Most detectors have two tiers:

Warning — "this might be becoming a problem; check it out next time you look at the dashboard."
Critical — "this is a problem right now; you should probably stop the run."

Critical alerts can preempt warnings within the cooldown window — if you see a warning and then a critical from the same detector five steps later, the critical is allowed through. The reverse is not true (a warning will not preempt an earlier critical).

Cooldown and rate limiting¶

The AlertManager tracks (detector, severity) pairs against a cooldown window. By default, the same detector at the same severity won't re-fire within 100 steps, and a single run is capped at 50 total alerts. Both are configurable in alerts.cooldown_steps and alerts.max_alerts_per_run.

Frozen vs rolling baselines¶

Two detectors (KL explosion, advantage variance spike) use a z-score model against a rolling baseline by default — this catches sharp spikes reliably but silently follows slow drift. The baseline_mode: "rolling" | "frozen" option freezes the baseline once the rolling window first fills, mirroring how RewardHackingDetector already works.

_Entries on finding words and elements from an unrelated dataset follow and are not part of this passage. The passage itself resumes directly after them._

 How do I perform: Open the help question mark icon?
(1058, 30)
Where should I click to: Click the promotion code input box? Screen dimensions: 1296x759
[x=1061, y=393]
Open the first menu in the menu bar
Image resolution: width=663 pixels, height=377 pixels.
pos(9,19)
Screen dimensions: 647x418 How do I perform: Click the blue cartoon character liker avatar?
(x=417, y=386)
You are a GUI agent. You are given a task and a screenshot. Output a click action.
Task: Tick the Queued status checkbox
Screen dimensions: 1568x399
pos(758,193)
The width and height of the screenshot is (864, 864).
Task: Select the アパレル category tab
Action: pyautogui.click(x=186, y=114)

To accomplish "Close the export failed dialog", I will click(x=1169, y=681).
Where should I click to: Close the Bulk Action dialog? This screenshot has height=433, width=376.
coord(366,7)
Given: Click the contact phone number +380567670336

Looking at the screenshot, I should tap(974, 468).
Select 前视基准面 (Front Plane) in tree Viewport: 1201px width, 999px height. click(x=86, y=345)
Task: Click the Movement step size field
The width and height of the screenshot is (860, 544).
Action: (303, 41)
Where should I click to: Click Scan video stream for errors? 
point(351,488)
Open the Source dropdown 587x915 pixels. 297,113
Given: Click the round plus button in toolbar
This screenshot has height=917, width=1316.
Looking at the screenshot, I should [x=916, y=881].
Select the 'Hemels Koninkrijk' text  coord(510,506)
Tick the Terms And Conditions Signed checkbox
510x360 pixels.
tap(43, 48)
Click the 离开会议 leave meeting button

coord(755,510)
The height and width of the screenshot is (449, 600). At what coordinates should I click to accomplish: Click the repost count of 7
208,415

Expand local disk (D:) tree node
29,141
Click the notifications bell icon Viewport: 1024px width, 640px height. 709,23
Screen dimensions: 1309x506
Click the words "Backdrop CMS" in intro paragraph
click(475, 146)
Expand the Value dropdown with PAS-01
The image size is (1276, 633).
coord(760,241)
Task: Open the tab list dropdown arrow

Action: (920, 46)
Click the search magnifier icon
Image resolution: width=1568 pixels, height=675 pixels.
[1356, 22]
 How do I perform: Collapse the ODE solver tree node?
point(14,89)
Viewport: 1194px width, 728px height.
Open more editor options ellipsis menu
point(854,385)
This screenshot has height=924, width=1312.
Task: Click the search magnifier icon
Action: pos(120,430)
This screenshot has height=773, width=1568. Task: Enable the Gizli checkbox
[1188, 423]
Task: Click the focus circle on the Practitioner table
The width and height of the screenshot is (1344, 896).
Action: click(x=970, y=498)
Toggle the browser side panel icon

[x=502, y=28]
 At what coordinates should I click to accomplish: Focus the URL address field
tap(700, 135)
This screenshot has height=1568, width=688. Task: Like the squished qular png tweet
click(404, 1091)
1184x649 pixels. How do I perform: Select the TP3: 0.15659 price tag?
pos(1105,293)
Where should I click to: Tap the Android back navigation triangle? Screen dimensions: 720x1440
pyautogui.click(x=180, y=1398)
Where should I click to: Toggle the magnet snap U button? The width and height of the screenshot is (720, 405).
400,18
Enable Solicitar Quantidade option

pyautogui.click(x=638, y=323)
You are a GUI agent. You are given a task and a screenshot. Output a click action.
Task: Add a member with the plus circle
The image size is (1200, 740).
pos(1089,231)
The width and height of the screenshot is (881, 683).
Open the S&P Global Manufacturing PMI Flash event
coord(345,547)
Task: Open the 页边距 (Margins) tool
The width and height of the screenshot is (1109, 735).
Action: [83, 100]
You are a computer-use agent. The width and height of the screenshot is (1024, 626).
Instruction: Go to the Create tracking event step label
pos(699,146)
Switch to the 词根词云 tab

The new gradient norm spike detector defaults to "frozen" because grad norms drift slowly on healthy runs. KL and advantage default to "rolling" for backwards compatibility — if you want the frozen behavior, opt in explicitly:

kl_explosion:
  baseline_mode: frozen
advantage_variance:
  baseline_mode: frozen

See BUILD_DECISIONS.md on GitHub for the full rationale.